Born in Colombia in 1981, Felipe Ribon live and work in Paris. His work draws from the realms of the impalpable to generate objects and photographs designed to stimulate our perceptive faculties. He attempts to imagine new domains of design that bypass the boundaries built by Cartesian rationality. Rejecting design restrictions, challenging preconceptions, and disputing established proof are all key factors in his approach.
Coined in the 1960s, the term “comfort food” went mainstream in the 1970s when Liza Minelli used it to describe the emotion she experienced while eating a hamburger. Today, this widely used term describes any food that possesses a usually nostalgic or sentimental appeal. The choice of the word “comfort” also evokes the field of design. Designers use this term to refers to material commodities that procure a sense of well-being, but all too often overlook a whole set of intangible aspects that nonetheless radically impact our bodies. Herein lies the nucleus of my research thematic; the starting point of a project that contradicts the very tenets of design.
This discipline, born from the promise of a better world, has focused on the object’s function as the core of a quest for unlimited comfort. Pursuing new design horizons has been the guiding principle in bringing consistency and theoretical soundness to my work. But if we wish to present a new design ethic, we must challenge our existing models and rethink—as is the case for this residency—our definition of comfort. By questioning the function of comfort food and exposing the real or imagined emotions that it conjures up, we are brought to reflect on the imbalances arising from our excessive consumer society, with all its industrial surplus, waste, and vices. At the crossroads of gastronomy, photography, and industrial design, the Comfort Goods project aims to find links within popular knowledge around food and the concept of home.
The Comfort Goods project aims to further our understanding the concept of comfort food in North America by exploring how it relates to well-being. This research will be informed by the themes and methodologies of design. My residency in Brooklyn will provide an opportunity to discover all the dishes falling under the umbrella of comfort food. This borough is the ideal context for carrying out my fieldwork in order to understand the aspects that characterize US food culture, namely, as a dialog among all the diasporas – Italian, Afro-American, Latino, Caribbean, Asian, Jewish, etc. – that are continually growing and evolving across the country.
In partnership with
WantedDesign
Founded in 2011, WantedDesign is a platform dedicated to promoting design and fostering the creative community in the United States and internationally through events, discussions, and partnerships. It organizes the WantedDesign Manhattan show every year, in the heart of New York Design Week alongside the ICFF fair. WantedDesign has been hosted since 2014 by Industry City. They have partnered to launch a new design residency program in the heart of what has become New York’s most creative, dynamic, and diverse design hub. With guidance from the WantedDesign team and the creation of a workspace on Industry City’s campus, the Industry City + WantedDesign international residency program offers international residents a chance to immerse themselves in this creative community to build their network, get inspired by New York City, and nurture and prepare new projects.

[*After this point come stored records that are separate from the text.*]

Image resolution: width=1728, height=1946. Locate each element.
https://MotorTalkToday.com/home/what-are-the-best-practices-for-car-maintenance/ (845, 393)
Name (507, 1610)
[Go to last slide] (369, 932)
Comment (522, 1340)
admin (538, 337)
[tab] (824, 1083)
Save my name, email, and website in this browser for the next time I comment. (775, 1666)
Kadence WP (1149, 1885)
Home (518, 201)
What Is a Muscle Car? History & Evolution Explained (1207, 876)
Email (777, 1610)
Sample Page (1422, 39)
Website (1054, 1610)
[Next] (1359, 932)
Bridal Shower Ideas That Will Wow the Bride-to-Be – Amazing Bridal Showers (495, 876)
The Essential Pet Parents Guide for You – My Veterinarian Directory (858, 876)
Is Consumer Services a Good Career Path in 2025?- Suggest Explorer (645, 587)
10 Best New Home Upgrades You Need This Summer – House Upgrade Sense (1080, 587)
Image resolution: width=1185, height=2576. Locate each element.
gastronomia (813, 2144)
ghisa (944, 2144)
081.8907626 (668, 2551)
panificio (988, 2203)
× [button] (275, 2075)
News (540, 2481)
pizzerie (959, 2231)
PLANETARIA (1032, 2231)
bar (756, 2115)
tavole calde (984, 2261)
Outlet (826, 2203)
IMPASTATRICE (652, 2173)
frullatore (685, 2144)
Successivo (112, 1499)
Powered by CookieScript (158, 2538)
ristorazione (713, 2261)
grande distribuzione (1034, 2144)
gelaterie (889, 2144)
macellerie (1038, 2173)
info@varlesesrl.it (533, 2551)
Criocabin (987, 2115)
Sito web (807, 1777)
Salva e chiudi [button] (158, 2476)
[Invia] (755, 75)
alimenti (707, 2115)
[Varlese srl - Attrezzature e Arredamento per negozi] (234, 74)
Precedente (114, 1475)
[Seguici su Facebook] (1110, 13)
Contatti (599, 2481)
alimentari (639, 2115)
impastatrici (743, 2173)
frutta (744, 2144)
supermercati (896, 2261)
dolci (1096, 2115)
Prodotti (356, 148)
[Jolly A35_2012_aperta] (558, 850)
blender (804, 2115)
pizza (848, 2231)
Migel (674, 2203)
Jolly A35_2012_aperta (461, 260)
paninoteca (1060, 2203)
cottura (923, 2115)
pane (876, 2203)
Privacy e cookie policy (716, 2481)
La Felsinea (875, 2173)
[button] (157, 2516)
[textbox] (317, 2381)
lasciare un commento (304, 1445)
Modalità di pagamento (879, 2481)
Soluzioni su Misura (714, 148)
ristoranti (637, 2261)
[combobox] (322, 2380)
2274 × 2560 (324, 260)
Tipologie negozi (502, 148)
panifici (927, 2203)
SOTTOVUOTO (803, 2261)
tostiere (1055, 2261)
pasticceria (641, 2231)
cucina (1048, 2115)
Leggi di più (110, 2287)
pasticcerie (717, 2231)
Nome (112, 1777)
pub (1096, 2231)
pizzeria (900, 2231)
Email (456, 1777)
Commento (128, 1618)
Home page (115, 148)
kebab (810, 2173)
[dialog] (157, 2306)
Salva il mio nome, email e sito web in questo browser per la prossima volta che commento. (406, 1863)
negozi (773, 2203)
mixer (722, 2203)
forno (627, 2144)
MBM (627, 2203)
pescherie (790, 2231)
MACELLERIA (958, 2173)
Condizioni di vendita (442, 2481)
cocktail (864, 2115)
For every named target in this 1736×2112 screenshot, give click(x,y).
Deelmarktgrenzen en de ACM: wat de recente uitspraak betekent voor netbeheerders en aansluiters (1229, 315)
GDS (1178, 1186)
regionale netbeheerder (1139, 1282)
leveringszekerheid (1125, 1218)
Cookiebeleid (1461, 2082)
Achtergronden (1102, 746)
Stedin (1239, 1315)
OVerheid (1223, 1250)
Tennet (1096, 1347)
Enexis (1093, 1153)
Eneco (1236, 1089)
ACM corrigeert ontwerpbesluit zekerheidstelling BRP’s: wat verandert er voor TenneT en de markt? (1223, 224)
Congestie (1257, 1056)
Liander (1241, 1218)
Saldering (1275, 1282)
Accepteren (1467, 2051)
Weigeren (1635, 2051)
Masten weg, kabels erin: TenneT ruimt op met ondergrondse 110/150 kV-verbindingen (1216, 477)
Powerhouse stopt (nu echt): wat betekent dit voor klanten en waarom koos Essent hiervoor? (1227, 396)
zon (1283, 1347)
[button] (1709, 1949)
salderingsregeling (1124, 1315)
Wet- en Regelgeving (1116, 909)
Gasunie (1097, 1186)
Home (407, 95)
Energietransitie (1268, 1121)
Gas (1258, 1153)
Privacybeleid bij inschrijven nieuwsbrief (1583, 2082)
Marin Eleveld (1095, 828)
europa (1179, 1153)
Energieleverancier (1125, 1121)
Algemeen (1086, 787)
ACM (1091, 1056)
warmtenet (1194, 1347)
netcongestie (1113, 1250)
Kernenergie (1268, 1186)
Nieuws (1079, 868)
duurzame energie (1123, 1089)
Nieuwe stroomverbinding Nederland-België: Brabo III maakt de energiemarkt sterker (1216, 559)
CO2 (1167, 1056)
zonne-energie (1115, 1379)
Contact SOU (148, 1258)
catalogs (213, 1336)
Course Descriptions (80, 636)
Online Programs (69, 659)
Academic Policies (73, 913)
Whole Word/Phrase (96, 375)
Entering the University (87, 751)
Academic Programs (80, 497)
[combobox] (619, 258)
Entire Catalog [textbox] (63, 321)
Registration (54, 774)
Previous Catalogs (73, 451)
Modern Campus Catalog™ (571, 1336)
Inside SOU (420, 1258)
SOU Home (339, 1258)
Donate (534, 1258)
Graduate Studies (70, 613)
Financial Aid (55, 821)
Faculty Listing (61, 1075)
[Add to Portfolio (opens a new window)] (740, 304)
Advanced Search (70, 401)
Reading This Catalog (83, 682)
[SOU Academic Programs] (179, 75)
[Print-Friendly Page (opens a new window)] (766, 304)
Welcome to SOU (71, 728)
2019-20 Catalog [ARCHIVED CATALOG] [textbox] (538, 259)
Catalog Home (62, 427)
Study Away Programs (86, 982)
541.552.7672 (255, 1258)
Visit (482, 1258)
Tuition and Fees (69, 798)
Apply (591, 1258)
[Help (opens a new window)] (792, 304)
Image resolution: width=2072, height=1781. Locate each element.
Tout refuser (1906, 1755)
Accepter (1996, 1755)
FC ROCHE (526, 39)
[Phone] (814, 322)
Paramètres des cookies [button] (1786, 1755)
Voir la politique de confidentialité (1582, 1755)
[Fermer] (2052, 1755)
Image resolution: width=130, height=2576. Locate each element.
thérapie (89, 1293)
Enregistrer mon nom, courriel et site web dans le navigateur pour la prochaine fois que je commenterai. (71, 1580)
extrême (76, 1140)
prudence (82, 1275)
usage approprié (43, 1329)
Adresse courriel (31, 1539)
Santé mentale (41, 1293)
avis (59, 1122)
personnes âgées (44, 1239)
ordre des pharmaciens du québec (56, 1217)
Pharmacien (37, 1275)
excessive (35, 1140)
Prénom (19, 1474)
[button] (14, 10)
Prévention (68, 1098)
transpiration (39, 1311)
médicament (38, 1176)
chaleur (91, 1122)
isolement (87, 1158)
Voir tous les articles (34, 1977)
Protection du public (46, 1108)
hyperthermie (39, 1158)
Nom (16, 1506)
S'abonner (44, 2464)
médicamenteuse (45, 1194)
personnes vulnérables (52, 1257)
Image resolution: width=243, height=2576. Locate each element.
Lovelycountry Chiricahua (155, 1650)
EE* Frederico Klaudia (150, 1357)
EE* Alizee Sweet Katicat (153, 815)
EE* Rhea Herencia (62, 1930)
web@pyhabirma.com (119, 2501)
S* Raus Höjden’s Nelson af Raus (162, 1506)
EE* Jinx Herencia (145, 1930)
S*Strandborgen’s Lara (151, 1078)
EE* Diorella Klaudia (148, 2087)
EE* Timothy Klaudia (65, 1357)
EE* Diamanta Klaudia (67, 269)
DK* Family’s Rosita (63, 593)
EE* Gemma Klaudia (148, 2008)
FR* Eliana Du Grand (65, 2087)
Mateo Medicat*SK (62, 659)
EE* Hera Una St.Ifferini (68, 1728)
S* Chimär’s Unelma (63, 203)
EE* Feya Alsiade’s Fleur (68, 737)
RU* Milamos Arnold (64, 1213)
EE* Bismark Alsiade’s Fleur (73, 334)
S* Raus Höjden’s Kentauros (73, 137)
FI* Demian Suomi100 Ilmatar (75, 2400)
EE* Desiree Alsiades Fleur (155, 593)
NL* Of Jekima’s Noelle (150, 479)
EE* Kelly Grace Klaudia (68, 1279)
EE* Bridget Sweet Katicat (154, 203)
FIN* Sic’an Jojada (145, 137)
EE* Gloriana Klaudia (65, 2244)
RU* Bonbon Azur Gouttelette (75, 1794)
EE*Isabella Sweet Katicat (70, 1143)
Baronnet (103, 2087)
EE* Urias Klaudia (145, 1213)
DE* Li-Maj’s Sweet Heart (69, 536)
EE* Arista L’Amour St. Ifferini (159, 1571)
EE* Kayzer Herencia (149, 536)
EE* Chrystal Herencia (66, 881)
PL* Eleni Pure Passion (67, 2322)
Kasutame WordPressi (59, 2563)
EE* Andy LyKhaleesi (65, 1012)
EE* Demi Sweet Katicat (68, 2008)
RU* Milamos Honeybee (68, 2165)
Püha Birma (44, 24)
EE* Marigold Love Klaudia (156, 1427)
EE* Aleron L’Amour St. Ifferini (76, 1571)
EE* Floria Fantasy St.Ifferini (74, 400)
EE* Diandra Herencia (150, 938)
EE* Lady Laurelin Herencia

Bettencourt Schueller Foundation
Bettencourt Schueller Foundation strives to embody the will of a family, driven by the spirit of enterprise and awareness of its social role, to reveal talents and help them thrive, in three fields that contribute concretely to the common good: life sciences, the arts and solidarity. Both a family foundation and recognized as a public utility since its creation in 1987, the Bettencourt Schueller Foundation intends to give wings to talent to contribute to the success and influence of France.